# [PROBLEM STATEMENT]
Lines in the listing below that include the word "computer" need to be copied.

# [DATA]

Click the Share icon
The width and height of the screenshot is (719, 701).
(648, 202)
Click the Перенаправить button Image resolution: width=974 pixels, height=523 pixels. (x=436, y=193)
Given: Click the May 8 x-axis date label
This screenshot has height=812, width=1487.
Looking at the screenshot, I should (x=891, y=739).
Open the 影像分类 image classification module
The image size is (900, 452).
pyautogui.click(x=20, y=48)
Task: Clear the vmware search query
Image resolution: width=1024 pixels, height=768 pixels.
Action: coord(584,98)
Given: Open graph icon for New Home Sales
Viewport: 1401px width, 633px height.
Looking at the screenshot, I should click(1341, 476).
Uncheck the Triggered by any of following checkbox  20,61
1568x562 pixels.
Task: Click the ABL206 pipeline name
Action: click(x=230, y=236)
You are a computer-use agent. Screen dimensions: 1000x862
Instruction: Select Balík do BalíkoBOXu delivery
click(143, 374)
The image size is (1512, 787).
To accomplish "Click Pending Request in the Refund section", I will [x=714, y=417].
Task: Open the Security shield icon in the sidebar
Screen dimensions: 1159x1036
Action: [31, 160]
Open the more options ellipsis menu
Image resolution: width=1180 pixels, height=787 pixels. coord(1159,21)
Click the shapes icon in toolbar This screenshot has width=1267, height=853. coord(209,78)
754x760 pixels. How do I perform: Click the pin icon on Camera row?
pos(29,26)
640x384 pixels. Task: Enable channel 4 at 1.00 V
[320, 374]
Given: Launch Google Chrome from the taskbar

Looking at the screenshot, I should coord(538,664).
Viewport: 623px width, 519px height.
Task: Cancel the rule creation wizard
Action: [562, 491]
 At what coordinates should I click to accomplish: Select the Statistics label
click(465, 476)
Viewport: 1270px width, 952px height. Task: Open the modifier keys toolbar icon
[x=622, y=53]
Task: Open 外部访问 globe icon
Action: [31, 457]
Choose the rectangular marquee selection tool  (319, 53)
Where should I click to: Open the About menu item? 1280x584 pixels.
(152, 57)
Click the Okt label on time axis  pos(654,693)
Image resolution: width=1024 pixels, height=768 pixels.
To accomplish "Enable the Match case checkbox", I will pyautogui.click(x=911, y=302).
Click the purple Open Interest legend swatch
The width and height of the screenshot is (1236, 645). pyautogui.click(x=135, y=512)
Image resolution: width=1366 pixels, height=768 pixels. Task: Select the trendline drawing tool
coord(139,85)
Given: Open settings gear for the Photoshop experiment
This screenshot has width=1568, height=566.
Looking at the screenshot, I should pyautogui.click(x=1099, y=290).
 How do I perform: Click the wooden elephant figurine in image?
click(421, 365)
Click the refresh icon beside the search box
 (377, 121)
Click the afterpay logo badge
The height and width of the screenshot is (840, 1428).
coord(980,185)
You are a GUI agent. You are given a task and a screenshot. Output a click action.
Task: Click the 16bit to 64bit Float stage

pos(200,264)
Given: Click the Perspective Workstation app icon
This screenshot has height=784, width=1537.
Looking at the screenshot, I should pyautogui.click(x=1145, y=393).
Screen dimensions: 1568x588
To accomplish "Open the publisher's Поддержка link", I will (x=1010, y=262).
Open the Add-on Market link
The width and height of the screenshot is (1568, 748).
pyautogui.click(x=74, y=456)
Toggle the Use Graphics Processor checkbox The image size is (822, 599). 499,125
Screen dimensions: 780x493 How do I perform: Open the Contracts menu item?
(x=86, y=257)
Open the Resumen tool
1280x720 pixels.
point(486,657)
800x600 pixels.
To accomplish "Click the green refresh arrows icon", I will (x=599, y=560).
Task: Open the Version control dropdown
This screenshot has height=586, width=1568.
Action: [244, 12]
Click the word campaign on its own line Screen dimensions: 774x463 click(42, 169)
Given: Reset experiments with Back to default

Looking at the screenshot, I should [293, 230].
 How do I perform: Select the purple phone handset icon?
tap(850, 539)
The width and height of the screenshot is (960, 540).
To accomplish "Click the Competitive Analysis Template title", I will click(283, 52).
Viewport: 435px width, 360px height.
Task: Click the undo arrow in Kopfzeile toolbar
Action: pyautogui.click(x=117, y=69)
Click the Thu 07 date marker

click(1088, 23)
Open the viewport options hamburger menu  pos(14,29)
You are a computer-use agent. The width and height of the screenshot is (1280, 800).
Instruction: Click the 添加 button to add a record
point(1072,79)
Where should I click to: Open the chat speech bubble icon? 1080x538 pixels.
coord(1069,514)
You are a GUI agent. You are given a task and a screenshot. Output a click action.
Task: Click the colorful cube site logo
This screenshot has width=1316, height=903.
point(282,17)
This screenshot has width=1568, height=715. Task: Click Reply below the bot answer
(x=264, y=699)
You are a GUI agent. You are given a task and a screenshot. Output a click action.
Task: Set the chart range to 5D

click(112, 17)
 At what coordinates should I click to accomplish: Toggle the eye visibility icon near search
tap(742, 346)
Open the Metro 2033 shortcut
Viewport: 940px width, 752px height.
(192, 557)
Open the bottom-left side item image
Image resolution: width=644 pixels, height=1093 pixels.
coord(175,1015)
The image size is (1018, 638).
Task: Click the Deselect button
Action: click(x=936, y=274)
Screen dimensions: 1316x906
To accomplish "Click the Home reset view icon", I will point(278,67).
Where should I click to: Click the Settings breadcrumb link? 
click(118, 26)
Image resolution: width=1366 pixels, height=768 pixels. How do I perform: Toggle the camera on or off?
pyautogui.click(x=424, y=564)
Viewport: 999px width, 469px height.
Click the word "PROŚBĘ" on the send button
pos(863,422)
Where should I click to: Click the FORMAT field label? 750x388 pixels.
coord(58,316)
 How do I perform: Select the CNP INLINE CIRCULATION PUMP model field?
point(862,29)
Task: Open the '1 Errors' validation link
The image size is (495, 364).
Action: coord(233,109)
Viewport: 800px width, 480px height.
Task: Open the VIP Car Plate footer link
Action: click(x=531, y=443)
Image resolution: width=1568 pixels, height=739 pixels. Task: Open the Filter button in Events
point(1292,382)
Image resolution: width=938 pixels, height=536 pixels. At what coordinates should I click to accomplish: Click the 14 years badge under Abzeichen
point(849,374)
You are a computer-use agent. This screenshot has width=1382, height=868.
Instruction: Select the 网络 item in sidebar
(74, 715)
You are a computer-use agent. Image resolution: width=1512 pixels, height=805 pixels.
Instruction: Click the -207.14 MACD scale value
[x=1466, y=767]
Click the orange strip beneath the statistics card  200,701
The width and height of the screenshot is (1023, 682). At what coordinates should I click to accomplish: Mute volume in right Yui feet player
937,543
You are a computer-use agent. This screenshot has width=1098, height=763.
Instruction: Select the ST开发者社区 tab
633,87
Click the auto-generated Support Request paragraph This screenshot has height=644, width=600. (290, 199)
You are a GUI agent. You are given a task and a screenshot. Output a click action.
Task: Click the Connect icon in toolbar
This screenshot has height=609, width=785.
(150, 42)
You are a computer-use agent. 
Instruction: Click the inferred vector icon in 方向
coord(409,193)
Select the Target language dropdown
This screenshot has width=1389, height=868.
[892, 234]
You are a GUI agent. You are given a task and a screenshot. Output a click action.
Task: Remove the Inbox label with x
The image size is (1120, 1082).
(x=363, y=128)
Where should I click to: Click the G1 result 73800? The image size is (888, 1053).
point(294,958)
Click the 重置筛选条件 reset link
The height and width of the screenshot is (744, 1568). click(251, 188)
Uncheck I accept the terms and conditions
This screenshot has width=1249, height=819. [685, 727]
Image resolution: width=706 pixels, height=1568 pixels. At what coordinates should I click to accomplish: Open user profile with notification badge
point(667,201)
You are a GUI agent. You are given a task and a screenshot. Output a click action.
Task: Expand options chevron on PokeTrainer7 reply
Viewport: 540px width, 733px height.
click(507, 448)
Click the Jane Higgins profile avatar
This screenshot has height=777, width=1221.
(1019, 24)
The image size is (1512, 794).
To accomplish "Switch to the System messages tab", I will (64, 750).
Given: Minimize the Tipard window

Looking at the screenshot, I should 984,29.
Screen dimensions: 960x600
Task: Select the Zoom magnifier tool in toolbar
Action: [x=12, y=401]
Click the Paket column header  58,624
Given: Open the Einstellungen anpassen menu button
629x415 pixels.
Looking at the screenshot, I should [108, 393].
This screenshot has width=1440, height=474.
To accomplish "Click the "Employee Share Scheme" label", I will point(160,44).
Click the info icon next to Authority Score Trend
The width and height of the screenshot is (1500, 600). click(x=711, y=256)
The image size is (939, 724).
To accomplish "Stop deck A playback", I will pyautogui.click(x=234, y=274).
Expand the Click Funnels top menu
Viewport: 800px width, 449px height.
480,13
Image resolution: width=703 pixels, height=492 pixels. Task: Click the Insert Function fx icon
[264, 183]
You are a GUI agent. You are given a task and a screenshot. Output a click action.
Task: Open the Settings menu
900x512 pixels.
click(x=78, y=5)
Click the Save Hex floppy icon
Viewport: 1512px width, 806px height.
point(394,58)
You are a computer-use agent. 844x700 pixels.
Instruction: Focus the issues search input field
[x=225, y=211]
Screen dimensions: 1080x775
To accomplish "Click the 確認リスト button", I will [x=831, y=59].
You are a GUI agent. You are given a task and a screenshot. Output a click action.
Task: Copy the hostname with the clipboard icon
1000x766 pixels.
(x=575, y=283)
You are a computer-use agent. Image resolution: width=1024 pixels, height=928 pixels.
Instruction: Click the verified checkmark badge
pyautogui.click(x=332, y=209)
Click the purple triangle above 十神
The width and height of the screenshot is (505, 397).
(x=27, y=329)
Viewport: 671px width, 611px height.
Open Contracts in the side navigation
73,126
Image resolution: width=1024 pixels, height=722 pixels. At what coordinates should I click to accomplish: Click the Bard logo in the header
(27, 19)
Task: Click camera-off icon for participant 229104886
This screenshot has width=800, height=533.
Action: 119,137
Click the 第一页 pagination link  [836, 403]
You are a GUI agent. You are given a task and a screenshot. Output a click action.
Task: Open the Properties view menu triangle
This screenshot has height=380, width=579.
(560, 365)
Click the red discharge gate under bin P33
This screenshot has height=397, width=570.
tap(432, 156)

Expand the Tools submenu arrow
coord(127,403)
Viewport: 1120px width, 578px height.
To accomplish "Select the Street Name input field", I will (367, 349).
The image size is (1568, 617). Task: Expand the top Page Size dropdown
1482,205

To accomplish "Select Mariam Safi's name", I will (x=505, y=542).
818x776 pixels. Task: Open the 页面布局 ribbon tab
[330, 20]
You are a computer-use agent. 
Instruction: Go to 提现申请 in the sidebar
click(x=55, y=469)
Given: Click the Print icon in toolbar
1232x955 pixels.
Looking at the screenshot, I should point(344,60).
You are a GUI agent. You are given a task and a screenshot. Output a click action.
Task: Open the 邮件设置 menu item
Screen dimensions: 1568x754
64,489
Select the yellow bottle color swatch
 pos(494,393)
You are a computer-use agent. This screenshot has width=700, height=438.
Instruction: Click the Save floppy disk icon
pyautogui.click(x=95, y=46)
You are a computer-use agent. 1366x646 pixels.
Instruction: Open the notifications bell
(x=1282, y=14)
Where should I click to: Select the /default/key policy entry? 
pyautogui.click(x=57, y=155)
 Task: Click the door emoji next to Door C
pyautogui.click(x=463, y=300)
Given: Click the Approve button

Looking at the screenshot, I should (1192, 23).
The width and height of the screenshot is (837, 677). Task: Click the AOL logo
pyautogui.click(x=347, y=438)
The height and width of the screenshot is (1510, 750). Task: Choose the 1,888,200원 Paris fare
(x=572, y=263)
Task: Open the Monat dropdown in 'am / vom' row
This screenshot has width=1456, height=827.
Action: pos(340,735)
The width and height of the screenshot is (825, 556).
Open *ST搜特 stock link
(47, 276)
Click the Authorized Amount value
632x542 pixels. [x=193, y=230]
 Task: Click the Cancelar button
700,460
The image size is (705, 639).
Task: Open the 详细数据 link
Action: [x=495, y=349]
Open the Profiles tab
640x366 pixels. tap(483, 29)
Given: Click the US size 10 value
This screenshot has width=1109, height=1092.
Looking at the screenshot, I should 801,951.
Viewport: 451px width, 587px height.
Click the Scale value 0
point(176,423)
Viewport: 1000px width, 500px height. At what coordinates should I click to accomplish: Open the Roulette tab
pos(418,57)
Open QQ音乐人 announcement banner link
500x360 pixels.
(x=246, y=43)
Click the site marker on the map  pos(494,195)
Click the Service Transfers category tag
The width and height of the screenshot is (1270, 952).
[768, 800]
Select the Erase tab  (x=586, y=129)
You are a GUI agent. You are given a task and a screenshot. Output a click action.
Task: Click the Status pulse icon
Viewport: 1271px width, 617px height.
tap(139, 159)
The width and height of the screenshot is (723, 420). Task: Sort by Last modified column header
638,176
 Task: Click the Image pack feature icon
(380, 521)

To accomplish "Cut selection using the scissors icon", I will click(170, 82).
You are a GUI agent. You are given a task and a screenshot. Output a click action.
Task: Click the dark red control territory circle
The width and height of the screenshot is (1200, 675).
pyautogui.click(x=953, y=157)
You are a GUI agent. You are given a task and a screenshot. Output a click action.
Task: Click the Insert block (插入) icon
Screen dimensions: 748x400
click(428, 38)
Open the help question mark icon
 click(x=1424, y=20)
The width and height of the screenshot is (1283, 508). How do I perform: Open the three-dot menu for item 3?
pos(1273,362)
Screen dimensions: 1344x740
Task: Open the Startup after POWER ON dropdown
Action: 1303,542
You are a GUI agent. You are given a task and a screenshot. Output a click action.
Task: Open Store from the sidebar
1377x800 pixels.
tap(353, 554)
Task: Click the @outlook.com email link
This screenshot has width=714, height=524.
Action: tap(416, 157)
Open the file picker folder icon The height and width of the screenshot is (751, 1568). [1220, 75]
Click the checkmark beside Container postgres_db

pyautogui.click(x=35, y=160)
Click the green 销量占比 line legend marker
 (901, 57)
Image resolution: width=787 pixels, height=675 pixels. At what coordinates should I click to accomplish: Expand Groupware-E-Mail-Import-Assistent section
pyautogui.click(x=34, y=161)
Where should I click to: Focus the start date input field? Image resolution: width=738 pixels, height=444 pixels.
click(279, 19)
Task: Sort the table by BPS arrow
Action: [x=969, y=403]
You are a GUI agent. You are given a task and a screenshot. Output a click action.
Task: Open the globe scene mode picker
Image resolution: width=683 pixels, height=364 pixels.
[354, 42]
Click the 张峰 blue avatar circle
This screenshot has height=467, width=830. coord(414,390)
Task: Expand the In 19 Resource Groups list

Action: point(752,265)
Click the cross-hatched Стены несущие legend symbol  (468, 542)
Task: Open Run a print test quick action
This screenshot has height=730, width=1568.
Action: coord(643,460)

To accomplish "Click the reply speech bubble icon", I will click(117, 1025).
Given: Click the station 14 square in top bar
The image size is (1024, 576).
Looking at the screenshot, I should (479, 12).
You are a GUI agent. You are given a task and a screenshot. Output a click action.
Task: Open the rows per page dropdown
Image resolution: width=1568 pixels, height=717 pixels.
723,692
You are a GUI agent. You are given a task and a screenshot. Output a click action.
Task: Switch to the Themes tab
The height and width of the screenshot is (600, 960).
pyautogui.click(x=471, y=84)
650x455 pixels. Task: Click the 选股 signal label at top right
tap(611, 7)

# [TASK RESULT]
You are a computer-use agent. Screen dimensions: 1000x862
You are a computer-use agent. The width and height of the screenshot is (1280, 800).
You are a computer-use agent. This screenshot has width=1382, height=868.
You are a computer-use agent. Image resolution: width=1512 pixels, height=805 pixels.
You are a computer-use agent. This screenshot has width=1098, height=763.
You are a computer-use agent. 
You are a computer-use agent. 844x700 pixels.
You are a computer-use agent. Image resolution: width=1024 pixels, height=928 pixels.
You are a computer-use agent. 
You are a computer-use agent. This screenshot has width=700, height=438.
You are a computer-use agent. 1366x646 pixels.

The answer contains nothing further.